• Task instructions
Pick out every line of the material below that contains the string "resolution". Case counts.

....

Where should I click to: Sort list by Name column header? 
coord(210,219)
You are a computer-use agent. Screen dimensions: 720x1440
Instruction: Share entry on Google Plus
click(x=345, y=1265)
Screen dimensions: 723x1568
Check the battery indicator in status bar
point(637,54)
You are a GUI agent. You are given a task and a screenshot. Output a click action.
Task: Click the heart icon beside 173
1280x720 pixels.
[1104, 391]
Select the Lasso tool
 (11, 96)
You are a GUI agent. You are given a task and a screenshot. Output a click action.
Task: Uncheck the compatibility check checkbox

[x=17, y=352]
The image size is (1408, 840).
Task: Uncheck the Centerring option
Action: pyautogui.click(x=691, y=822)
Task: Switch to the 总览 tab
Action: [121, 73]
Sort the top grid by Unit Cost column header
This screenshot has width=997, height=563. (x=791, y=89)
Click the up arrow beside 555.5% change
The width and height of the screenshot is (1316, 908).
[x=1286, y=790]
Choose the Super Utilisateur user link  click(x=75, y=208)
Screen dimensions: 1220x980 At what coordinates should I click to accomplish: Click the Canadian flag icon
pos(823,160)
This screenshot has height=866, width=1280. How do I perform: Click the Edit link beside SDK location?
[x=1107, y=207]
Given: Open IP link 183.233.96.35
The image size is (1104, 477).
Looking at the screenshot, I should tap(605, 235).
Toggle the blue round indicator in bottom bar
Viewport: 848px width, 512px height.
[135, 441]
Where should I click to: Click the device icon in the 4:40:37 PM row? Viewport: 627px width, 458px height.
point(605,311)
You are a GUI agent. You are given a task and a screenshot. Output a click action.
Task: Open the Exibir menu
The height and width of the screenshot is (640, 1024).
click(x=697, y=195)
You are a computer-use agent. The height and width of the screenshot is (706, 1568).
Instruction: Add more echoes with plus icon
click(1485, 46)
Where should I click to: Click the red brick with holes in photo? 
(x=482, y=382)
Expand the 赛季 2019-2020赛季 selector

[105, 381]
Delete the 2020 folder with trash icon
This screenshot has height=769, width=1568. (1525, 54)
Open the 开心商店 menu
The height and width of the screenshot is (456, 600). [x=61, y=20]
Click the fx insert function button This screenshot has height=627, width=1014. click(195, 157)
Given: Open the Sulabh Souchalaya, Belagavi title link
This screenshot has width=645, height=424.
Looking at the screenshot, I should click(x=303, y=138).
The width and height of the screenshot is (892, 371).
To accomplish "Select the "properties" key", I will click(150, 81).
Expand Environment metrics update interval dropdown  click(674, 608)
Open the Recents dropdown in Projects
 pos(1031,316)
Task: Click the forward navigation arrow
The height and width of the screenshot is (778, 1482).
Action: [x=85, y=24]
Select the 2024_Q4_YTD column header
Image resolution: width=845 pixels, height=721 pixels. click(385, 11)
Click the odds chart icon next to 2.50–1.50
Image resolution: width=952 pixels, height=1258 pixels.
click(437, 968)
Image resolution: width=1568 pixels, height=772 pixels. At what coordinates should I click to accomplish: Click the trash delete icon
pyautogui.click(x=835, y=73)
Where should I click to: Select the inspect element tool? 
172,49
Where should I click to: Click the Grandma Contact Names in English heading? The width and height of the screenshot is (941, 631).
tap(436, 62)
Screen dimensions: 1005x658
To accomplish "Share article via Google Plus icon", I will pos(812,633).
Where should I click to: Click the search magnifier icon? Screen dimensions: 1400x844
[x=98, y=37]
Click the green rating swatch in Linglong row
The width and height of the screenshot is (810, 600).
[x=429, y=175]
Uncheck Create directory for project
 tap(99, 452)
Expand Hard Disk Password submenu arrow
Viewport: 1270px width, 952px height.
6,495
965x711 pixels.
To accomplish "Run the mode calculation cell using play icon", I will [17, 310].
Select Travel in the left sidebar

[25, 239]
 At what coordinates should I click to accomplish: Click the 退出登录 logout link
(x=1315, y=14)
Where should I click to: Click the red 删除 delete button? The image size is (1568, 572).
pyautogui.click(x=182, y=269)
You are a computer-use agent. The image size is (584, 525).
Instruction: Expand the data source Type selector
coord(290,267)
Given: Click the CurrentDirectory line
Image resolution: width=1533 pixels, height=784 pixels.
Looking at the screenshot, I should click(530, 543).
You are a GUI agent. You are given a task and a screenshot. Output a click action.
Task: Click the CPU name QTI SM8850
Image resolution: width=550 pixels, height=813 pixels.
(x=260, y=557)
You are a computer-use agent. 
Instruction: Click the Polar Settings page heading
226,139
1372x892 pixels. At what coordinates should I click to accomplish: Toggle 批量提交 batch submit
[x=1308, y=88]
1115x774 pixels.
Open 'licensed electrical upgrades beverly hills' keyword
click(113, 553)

....

• Completed exercise
Image resolution: width=845 pixels, height=721 pixels. click(385, 11)
Image resolution: width=952 pixels, height=1258 pixels.
Image resolution: width=1568 pixels, height=772 pixels. At what coordinates should I click to accomplish: Click the trash delete icon
Image resolution: width=1533 pixels, height=784 pixels.
Image resolution: width=550 pixels, height=813 pixels.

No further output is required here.